* [INSTRUCTION]
Rewrite the entries below, replacing "Where should I click to" with "Which spot do I click to" and leaving everything else the same. Leave the pictures out of your answer.

(Entries on target coordinates)
———

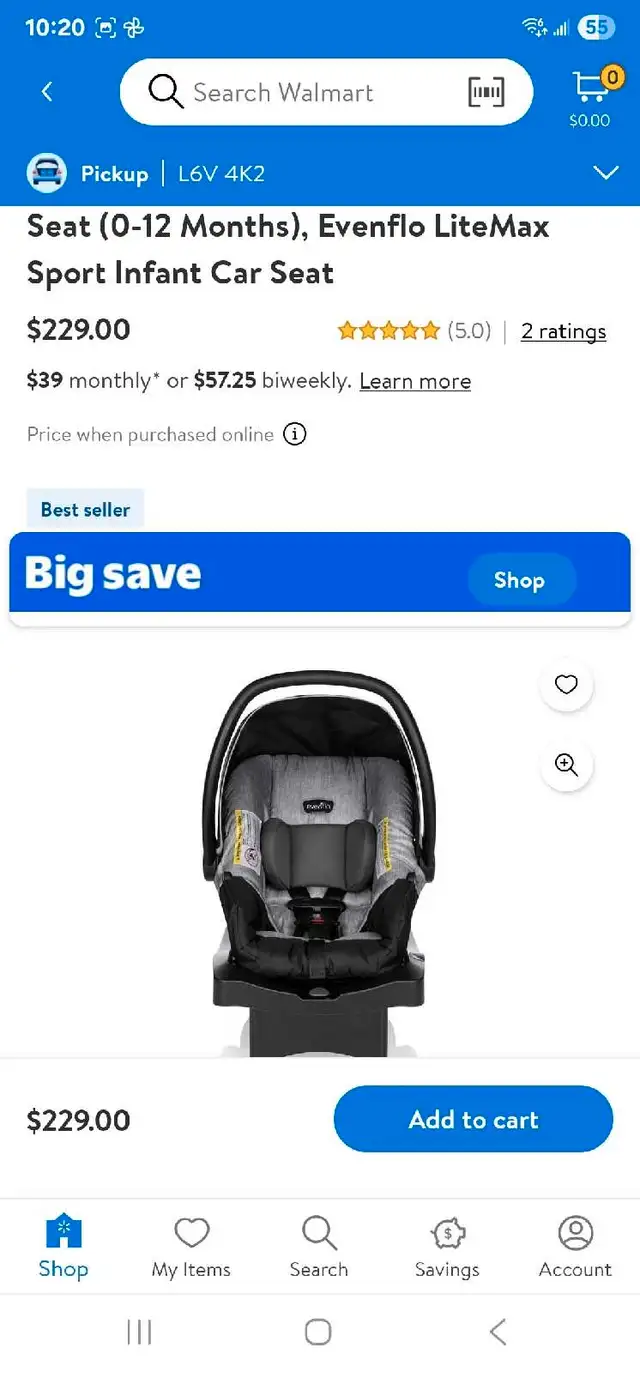Select the Shop home tab
This screenshot has height=1373, width=640.
[63, 1247]
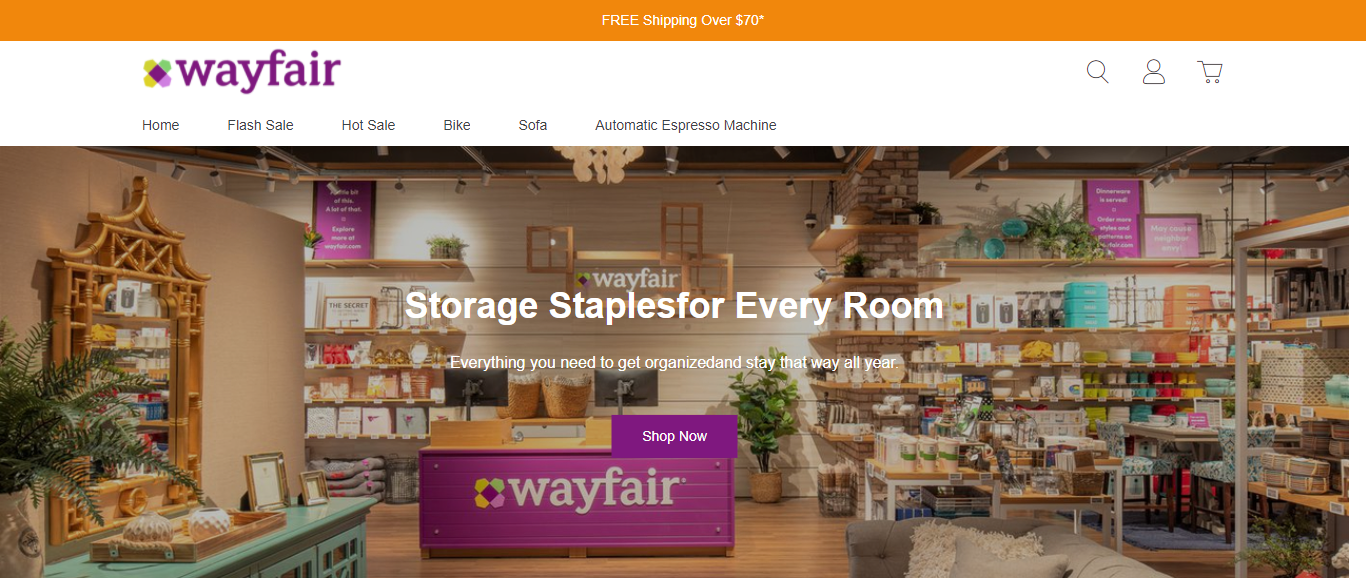Open the Flash Sale menu item
This screenshot has height=578, width=1366.
260,125
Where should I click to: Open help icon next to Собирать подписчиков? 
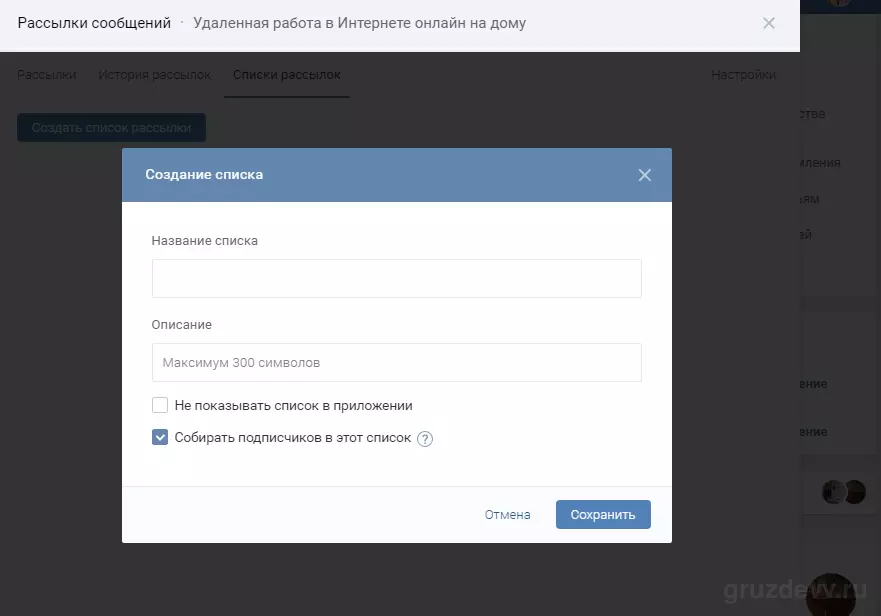pyautogui.click(x=425, y=438)
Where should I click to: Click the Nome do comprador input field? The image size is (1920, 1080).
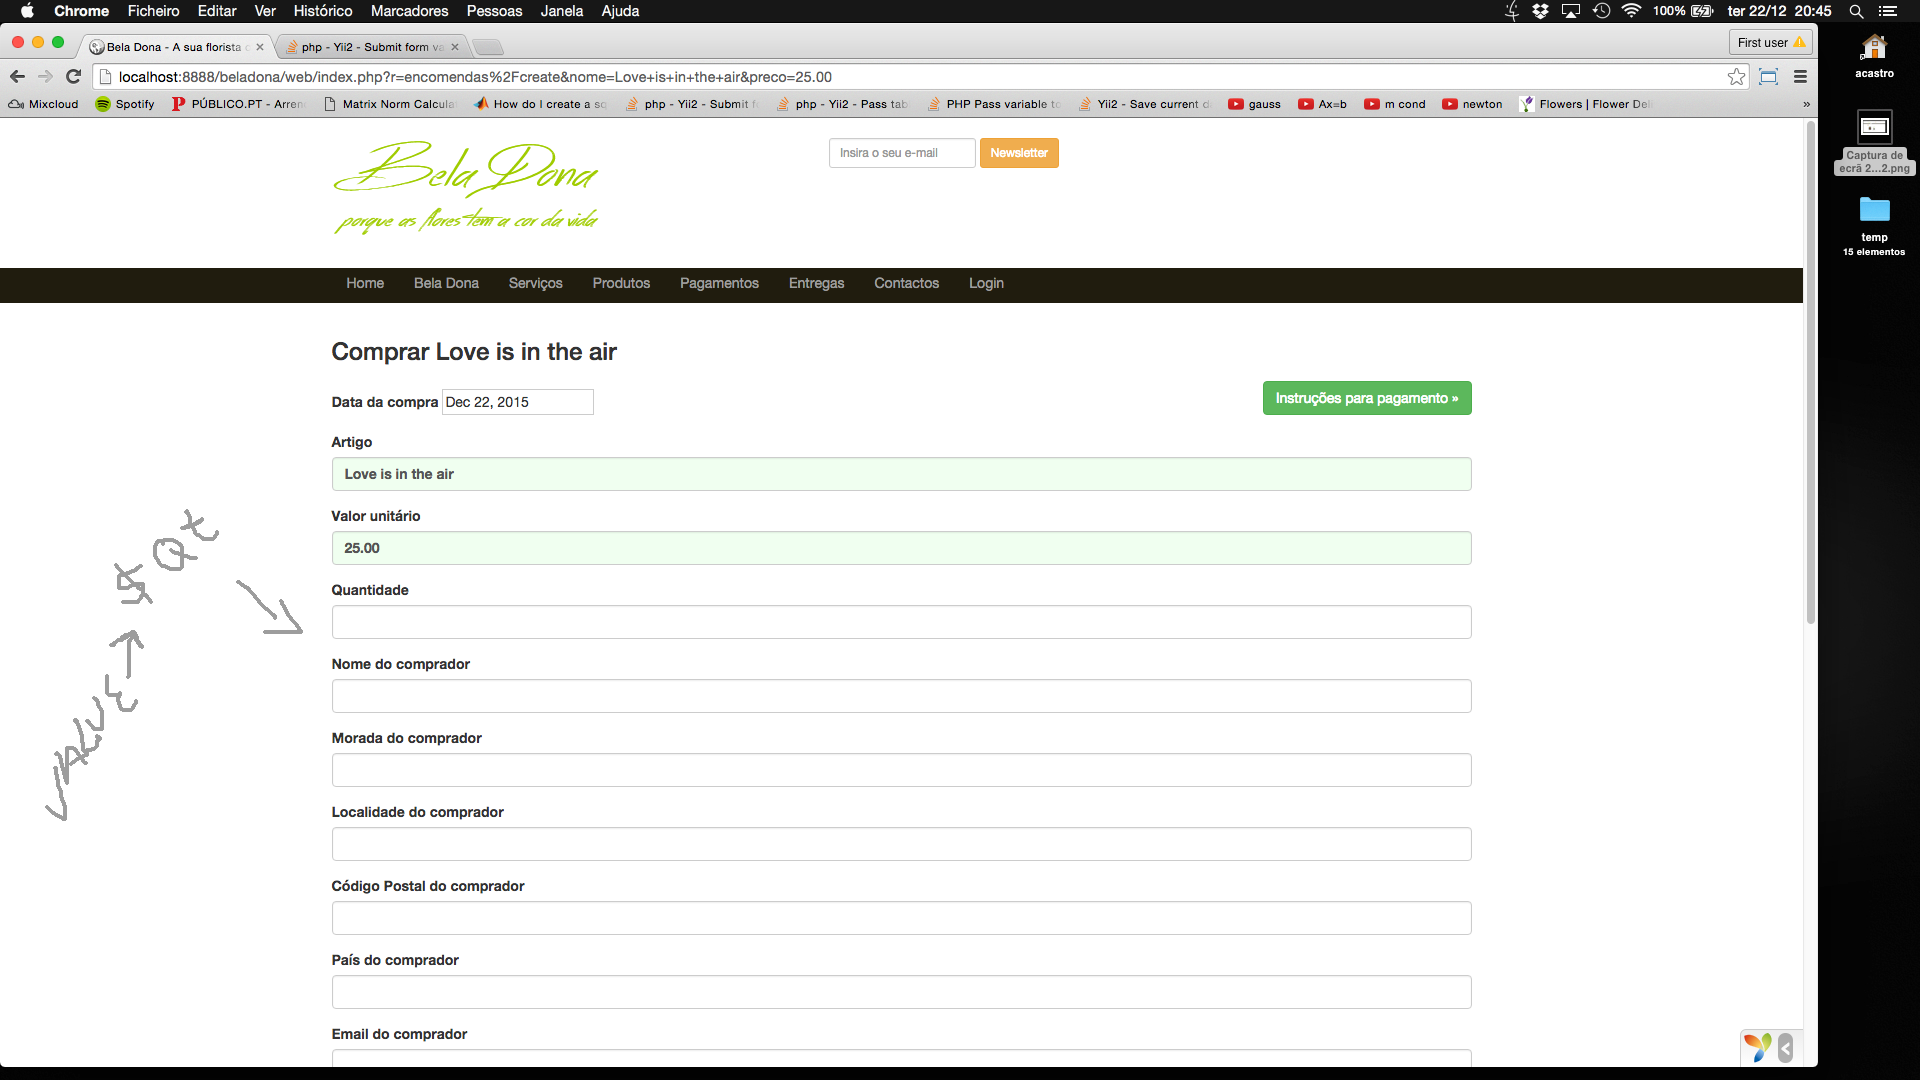click(901, 696)
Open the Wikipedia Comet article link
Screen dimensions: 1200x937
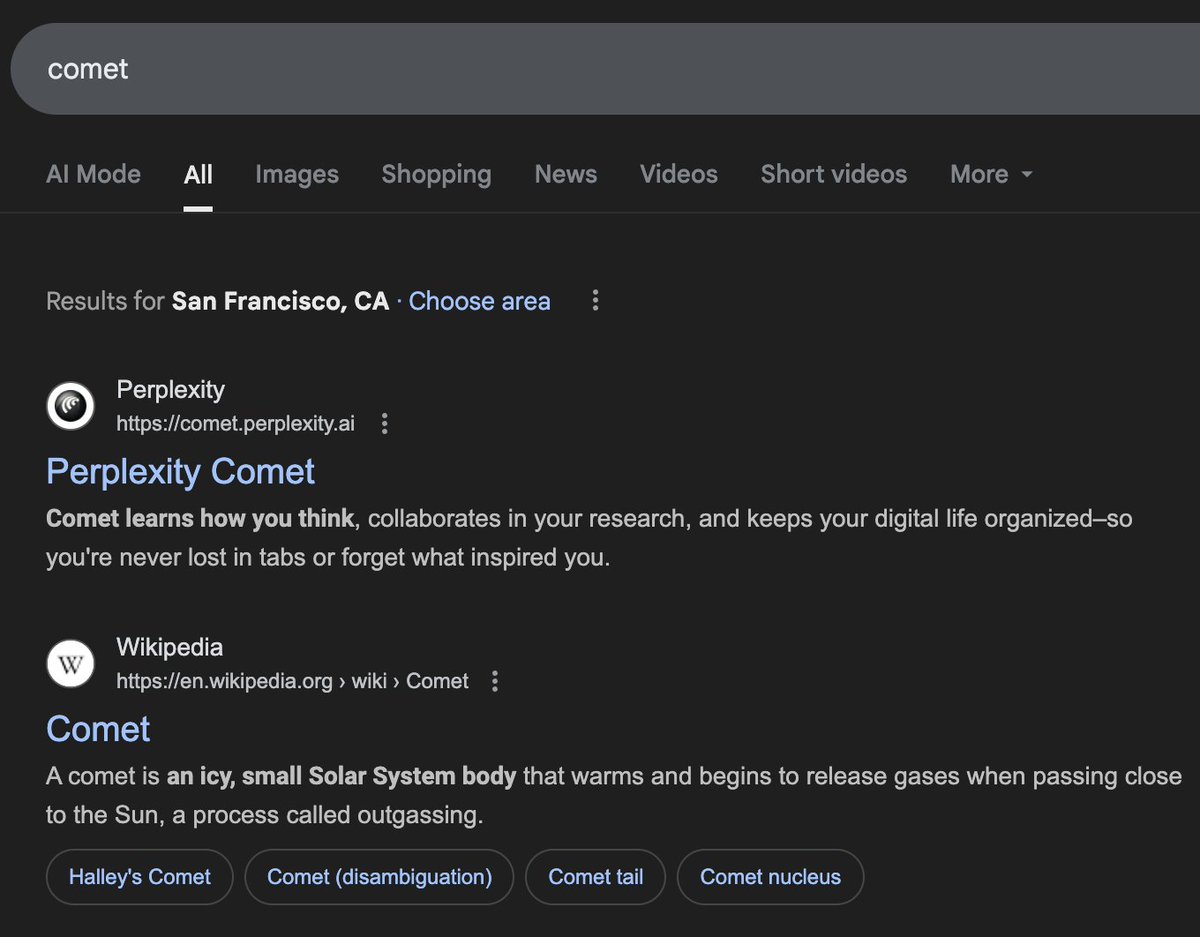coord(97,729)
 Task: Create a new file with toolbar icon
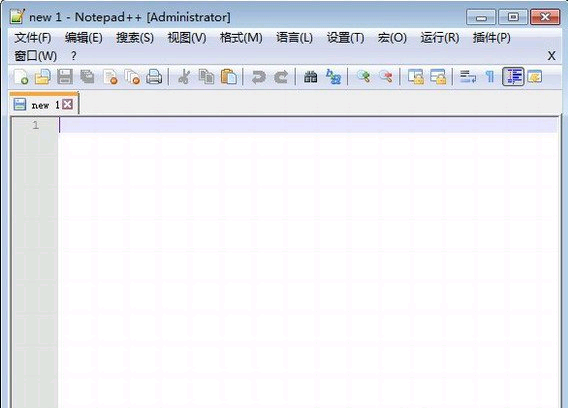(21, 77)
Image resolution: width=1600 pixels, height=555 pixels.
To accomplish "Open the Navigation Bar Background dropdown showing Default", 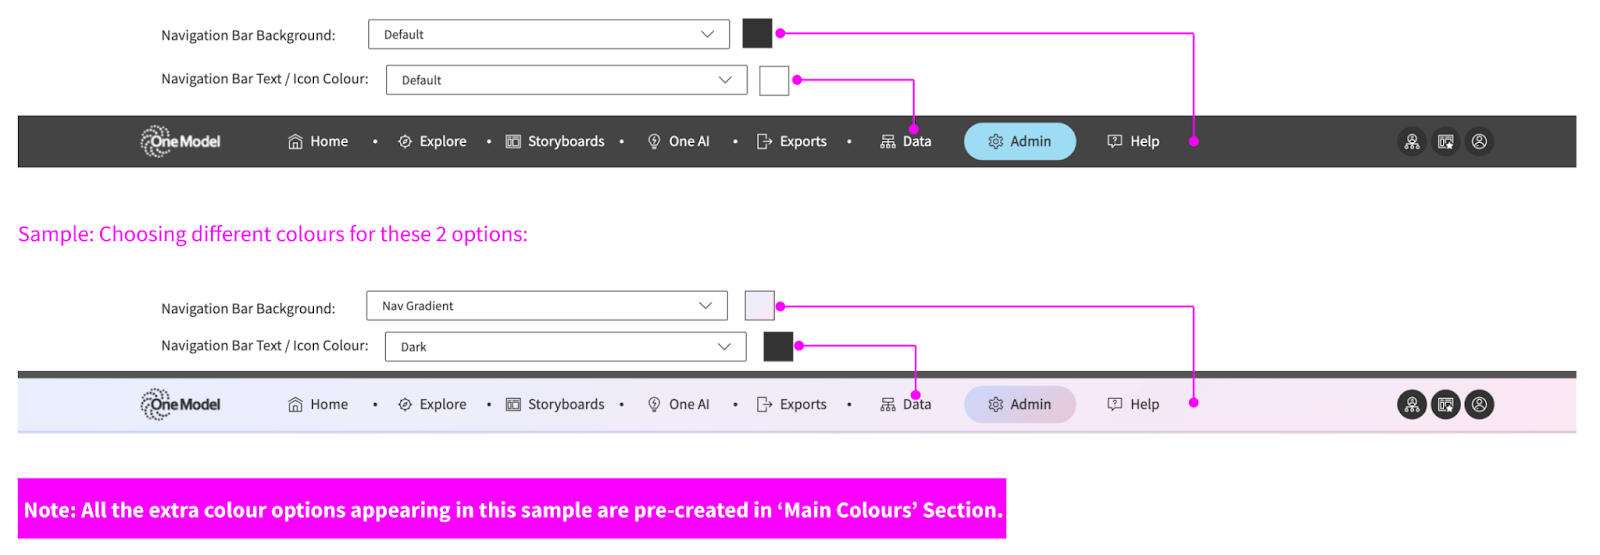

———

* [EXERCISE OUTPUT]
Select the Shop home tab
This screenshot has height=1373, width=640.
[63, 1247]
Open the Flash Sale menu item
This screenshot has height=578, width=1366.
260,125
Which spot do I click to: Open help icon next to Собирать подписчиков? 
pyautogui.click(x=425, y=438)
Which spot do I click to: Click the Nome do comprador input field? The image size is (1920, 1080).
click(901, 696)
Open the Wikipedia Comet article link
Screen dimensions: 1200x937
coord(97,729)
 Task: Create a new file with toolbar icon
(21, 77)
Image resolution: width=1600 pixels, height=555 pixels.
To accomplish "Open the Navigation Bar Background dropdown showing Default", 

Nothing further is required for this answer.